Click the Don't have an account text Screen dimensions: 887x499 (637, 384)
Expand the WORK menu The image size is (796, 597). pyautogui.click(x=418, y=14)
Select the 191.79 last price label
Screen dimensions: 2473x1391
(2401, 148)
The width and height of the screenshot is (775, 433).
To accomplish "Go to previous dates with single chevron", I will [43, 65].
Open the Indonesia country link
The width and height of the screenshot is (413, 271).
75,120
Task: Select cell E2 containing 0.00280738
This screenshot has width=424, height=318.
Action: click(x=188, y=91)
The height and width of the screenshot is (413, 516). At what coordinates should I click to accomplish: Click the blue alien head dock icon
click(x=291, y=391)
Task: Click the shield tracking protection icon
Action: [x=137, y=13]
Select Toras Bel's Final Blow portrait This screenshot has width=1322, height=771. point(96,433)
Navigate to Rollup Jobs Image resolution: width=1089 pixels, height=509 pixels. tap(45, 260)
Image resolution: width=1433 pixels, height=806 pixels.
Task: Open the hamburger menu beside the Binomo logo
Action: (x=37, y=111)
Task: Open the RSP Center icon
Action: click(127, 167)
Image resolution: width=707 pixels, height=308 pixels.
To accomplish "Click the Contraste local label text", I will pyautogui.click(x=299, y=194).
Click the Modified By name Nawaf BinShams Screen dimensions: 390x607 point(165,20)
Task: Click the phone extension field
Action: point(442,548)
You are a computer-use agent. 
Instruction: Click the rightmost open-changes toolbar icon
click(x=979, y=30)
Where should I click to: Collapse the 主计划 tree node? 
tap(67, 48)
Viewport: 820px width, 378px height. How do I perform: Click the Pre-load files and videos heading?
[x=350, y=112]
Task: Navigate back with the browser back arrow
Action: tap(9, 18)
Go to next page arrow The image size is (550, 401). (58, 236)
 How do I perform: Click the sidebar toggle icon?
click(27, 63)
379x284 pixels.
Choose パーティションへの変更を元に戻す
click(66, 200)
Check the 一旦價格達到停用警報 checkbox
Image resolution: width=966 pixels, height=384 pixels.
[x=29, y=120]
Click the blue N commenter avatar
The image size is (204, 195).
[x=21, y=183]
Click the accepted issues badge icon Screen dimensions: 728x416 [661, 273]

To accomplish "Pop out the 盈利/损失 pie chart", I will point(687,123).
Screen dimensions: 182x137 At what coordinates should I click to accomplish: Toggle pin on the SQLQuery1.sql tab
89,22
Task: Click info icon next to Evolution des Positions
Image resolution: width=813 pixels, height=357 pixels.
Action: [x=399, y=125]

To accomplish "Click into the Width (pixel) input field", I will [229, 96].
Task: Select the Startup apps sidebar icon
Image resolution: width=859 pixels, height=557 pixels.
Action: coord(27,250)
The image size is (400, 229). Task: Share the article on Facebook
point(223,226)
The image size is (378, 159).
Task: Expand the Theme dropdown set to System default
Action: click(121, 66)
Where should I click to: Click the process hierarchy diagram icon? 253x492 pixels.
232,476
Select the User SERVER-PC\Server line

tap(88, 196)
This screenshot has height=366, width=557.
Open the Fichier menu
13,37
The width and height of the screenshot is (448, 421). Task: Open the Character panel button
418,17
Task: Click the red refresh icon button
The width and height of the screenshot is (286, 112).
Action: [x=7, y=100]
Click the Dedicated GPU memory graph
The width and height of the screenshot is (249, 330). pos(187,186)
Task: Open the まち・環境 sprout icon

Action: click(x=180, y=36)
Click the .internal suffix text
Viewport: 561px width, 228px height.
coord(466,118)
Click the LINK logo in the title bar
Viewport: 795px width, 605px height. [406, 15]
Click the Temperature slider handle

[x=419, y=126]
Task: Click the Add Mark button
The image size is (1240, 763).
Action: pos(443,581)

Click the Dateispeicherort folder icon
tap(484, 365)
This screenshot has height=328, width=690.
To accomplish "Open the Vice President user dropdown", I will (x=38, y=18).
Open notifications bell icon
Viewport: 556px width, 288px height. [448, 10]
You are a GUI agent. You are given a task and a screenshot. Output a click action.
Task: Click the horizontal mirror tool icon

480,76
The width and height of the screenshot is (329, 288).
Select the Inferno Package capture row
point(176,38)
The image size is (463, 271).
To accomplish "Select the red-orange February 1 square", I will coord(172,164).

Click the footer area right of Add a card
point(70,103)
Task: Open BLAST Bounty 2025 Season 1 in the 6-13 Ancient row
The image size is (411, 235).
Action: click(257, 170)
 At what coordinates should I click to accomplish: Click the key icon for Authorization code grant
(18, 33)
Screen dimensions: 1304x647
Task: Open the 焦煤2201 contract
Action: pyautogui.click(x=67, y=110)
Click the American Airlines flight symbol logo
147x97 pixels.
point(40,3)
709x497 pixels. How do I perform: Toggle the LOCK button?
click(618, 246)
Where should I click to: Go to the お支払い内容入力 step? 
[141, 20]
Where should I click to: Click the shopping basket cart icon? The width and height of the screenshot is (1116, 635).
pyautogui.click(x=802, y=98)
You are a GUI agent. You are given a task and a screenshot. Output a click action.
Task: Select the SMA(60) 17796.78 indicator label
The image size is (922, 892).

+---+

What the task requires – Transcribe the records exactly as given.

Output for this exercise –
Click the Don't have an account text Screen dimensions: 887x499 (637, 384)
Expand the WORK menu The image size is (796, 597). pyautogui.click(x=418, y=14)
Select the 191.79 last price label
Screen dimensions: 2473x1391
(2401, 148)
The width and height of the screenshot is (775, 433).
To accomplish "Go to previous dates with single chevron", I will [43, 65].
Open the Indonesia country link
The width and height of the screenshot is (413, 271).
75,120
Task: Select cell E2 containing 0.00280738
This screenshot has width=424, height=318.
Action: click(x=188, y=91)
The height and width of the screenshot is (413, 516). At what coordinates should I click to accomplish: Click the blue alien head dock icon
click(x=291, y=391)
Task: Click the shield tracking protection icon
Action: [x=137, y=13]
Select Toras Bel's Final Blow portrait This screenshot has width=1322, height=771. point(96,433)
Navigate to Rollup Jobs Image resolution: width=1089 pixels, height=509 pixels. tap(45, 260)
Image resolution: width=1433 pixels, height=806 pixels.
Task: Open the hamburger menu beside the Binomo logo
Action: (x=37, y=111)
Task: Open the RSP Center icon
Action: click(127, 167)
Image resolution: width=707 pixels, height=308 pixels.
To accomplish "Click the Contraste local label text", I will pyautogui.click(x=299, y=194).
Click the Modified By name Nawaf BinShams Screen dimensions: 390x607 point(165,20)
Task: Click the phone extension field
Action: point(442,548)
You are a computer-use agent. 
Instruction: Click the rightmost open-changes toolbar icon
click(x=979, y=30)
Where should I click to: Collapse the 主计划 tree node? 
tap(67, 48)
Viewport: 820px width, 378px height. How do I perform: Click the Pre-load files and videos heading?
[x=350, y=112]
Task: Navigate back with the browser back arrow
Action: tap(9, 18)
Go to next page arrow The image size is (550, 401). (58, 236)
 How do I perform: Click the sidebar toggle icon?
click(27, 63)
379x284 pixels.
Choose パーティションへの変更を元に戻す
click(66, 200)
Check the 一旦價格達到停用警報 checkbox
Image resolution: width=966 pixels, height=384 pixels.
[x=29, y=120]
Click the blue N commenter avatar
The image size is (204, 195).
[x=21, y=183]
Click the accepted issues badge icon Screen dimensions: 728x416 [661, 273]

To accomplish "Pop out the 盈利/损失 pie chart", I will point(687,123).
Screen dimensions: 182x137 At what coordinates should I click to accomplish: Toggle pin on the SQLQuery1.sql tab
89,22
Task: Click info icon next to Evolution des Positions
Image resolution: width=813 pixels, height=357 pixels.
Action: [x=399, y=125]

To accomplish "Click into the Width (pixel) input field", I will [229, 96].
Task: Select the Startup apps sidebar icon
Image resolution: width=859 pixels, height=557 pixels.
Action: coord(27,250)
The image size is (400, 229). Task: Share the article on Facebook
point(223,226)
The image size is (378, 159).
Task: Expand the Theme dropdown set to System default
Action: click(121, 66)
Where should I click to: Click the process hierarchy diagram icon? 253x492 pixels.
232,476
Select the User SERVER-PC\Server line

tap(88, 196)
This screenshot has height=366, width=557.
Open the Fichier menu
13,37
The width and height of the screenshot is (448, 421). Task: Open the Character panel button
418,17
Task: Click the red refresh icon button
The width and height of the screenshot is (286, 112).
Action: [x=7, y=100]
Click the Dedicated GPU memory graph
The width and height of the screenshot is (249, 330). pos(187,186)
Task: Open the まち・環境 sprout icon

Action: click(x=180, y=36)
Click the .internal suffix text
Viewport: 561px width, 228px height.
coord(466,118)
Click the LINK logo in the title bar
Viewport: 795px width, 605px height. [406, 15]
Click the Temperature slider handle

[x=419, y=126]
Task: Click the Add Mark button
The image size is (1240, 763).
Action: pos(443,581)

Click the Dateispeicherort folder icon
tap(484, 365)
This screenshot has height=328, width=690.
To accomplish "Open the Vice President user dropdown", I will (x=38, y=18).
Open notifications bell icon
Viewport: 556px width, 288px height. [448, 10]
You are a GUI agent. You are given a task and a screenshot. Output a click action.
Task: Click the horizontal mirror tool icon

480,76
The width and height of the screenshot is (329, 288).
Select the Inferno Package capture row
point(176,38)
The image size is (463, 271).
To accomplish "Select the red-orange February 1 square", I will coord(172,164).

Click the footer area right of Add a card
point(70,103)
Task: Open BLAST Bounty 2025 Season 1 in the 6-13 Ancient row
The image size is (411, 235).
Action: click(257, 170)
 At what coordinates should I click to accomplish: Click the key icon for Authorization code grant
(18, 33)
Screen dimensions: 1304x647
Task: Open the 焦煤2201 contract
Action: pyautogui.click(x=67, y=110)
Click the American Airlines flight symbol logo
147x97 pixels.
point(40,3)
709x497 pixels. How do I perform: Toggle the LOCK button?
click(618, 246)
Where should I click to: Go to the お支払い内容入力 step? 
[141, 20]
Where should I click to: Click the shopping basket cart icon? The width and height of the screenshot is (1116, 635).
pyautogui.click(x=802, y=98)
You are a GUI agent. You are given a task and a screenshot. Output a click action.
Task: Select the SMA(60) 17796.78 indicator label
The image size is (922, 892).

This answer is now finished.